Bialiatski, who is imprisoned in Belarus pending his trial and faces up to 12 years in prison, was not permitted to send his speech. He shared a few ideas with his wife Natallia Pinchuk, who represented him at the prize ceremony, when they met in jail.

“In my hometown, the entire country of Belarus is in prison,” Bialiatski stated in Pinchuk’s speech, referring to a sweeping assault on the opposition following enormous protests over a fraudulent vote that Lukashenko used to extend his rule in August 2020. “This honor belongs to the tens of thousands of Belarusians who have endured beatings, torture, arrests, and imprisonment.”

In the 121-year history of the Nobel Prizes, Bialiatski is the fourth individual to earn the honor while in prison or confinement.

In words delivered through his wife, he portrayed Lukashenko as Putin’s tool, asserting that the Russian leader seeks to cement his dominance across the former Soviet territories.

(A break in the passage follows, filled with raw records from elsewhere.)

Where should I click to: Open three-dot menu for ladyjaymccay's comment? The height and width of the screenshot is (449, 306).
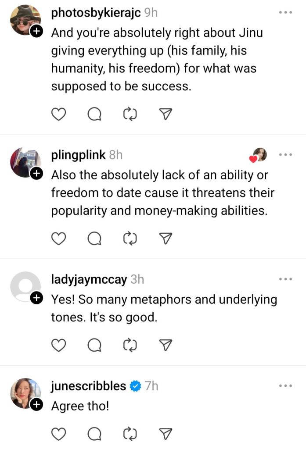click(x=285, y=279)
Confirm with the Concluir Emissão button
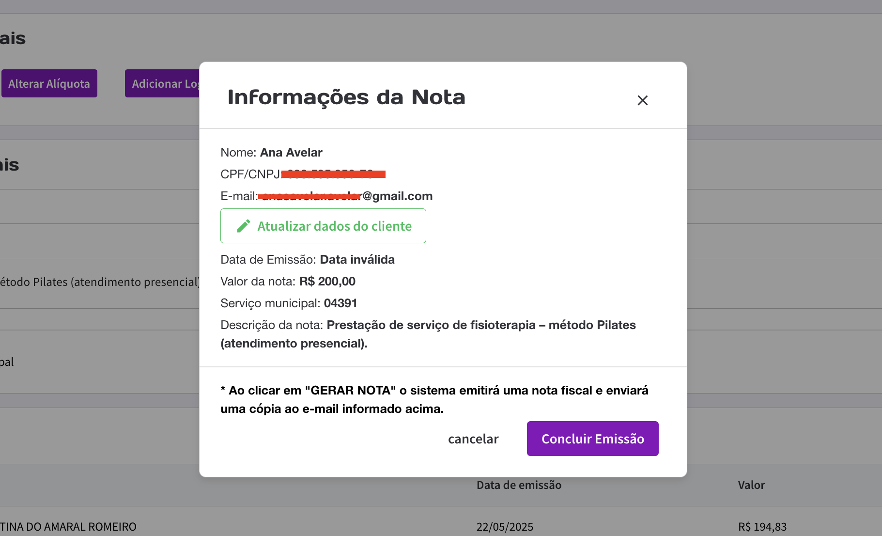Image resolution: width=882 pixels, height=536 pixels. (x=592, y=439)
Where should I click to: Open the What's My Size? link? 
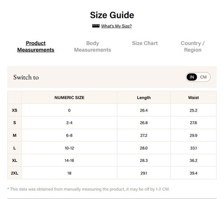click(x=116, y=26)
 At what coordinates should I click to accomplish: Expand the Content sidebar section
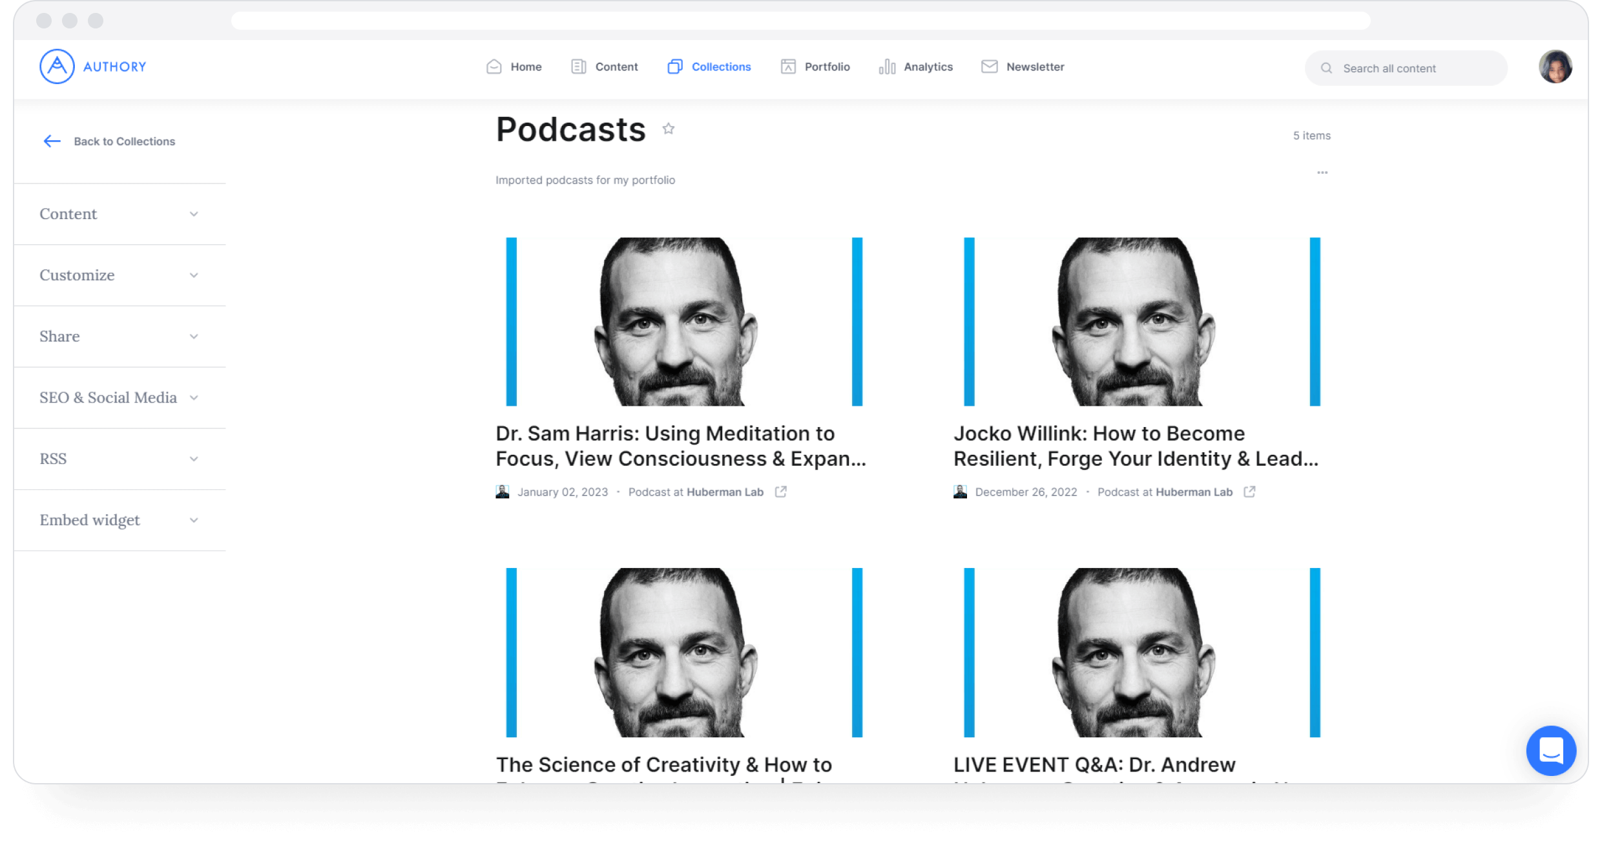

He stated, “I know exactly what type of Ukraine would fit Russia and Putin: a dependent dictatorship.” “Similar to Belarus today, where the voice of the oppressed is neglected and dismissed.”

The triple peace prize was viewed as a stern rebuke to Putin, not just for his actions in Ukraine, but also for the Kremlin’s suppression of internal opposition and its support for Lukashenko’s violent imprisonment of dissenters.

In December 2021, the Supreme Court of Russia shut down Memorial, one of Russia’s oldest and most important human rights groups, which was widely lauded for its research on political repression in the Soviet Union.

Prior to that, the Russian government had labeled the organization a “foreign agent,” a designation that indicates increased official inspection and has strong derogatory overtones that might damage the targeted organization.

In his lecture, Jan Rachinsky of Memorial stated that “the sorry state of civic society in Russia today is a direct result of its unsolved past.”

Specifically, he criticized the Kremlin’s efforts to degrade the history, statehood, and independence of Ukraine and other ex-Soviet republics, stating that it “provided the ideological pretext for the mad and illegal war of aggression on Ukraine.”

Rachinsky stated that one of the first victims of this craziness was the historical memory of Russia. “Now, Russian mass media justify the unprovoked armed invasion of a neighboring country, the annexation of lands, terror against citizens in the seized areas, and war crimes by the need to combat fascism.”

While all the winners condemned the war in Ukraine in unanimity, there were notable variances.

Matviichuk stated that “the Russian people will be held accountable for this horrible chapter in their history and their ambition to restore the former empire by force.”

Rachinsky referred to Russia’s assault towards its neighbor as a “horrendous weight” but vehemently rejected the concept of “national guilt.”

“It is pointless to discuss ‘national’ or any other collective guilt – the concept of collective guilt is repugnant to basic human rights values,” he stated. “The collective work of the members of our movement rests on a radically different intellectual foundation: an appreciation of civic duty for both the past and the present.”

In accordance with Alfred Nobel’s intention, the Norwegian Nobel Committee has awarded the Nobel Peace Prize since 1901. Saturday’s award ceremonies took place in the presence of King Olav V and Queen Sonja at the Oslo City Hall, while the other Nobel awards — for chemistry, physics, medicine, literature, and economics – were presented in Stockholm, the Swedish capital, later that day.

After a two-year hiatus due to the COVID-19 epidemic, award ceremonies were held at the Concert Hall in Stockholm with almost 1,500 invited guests.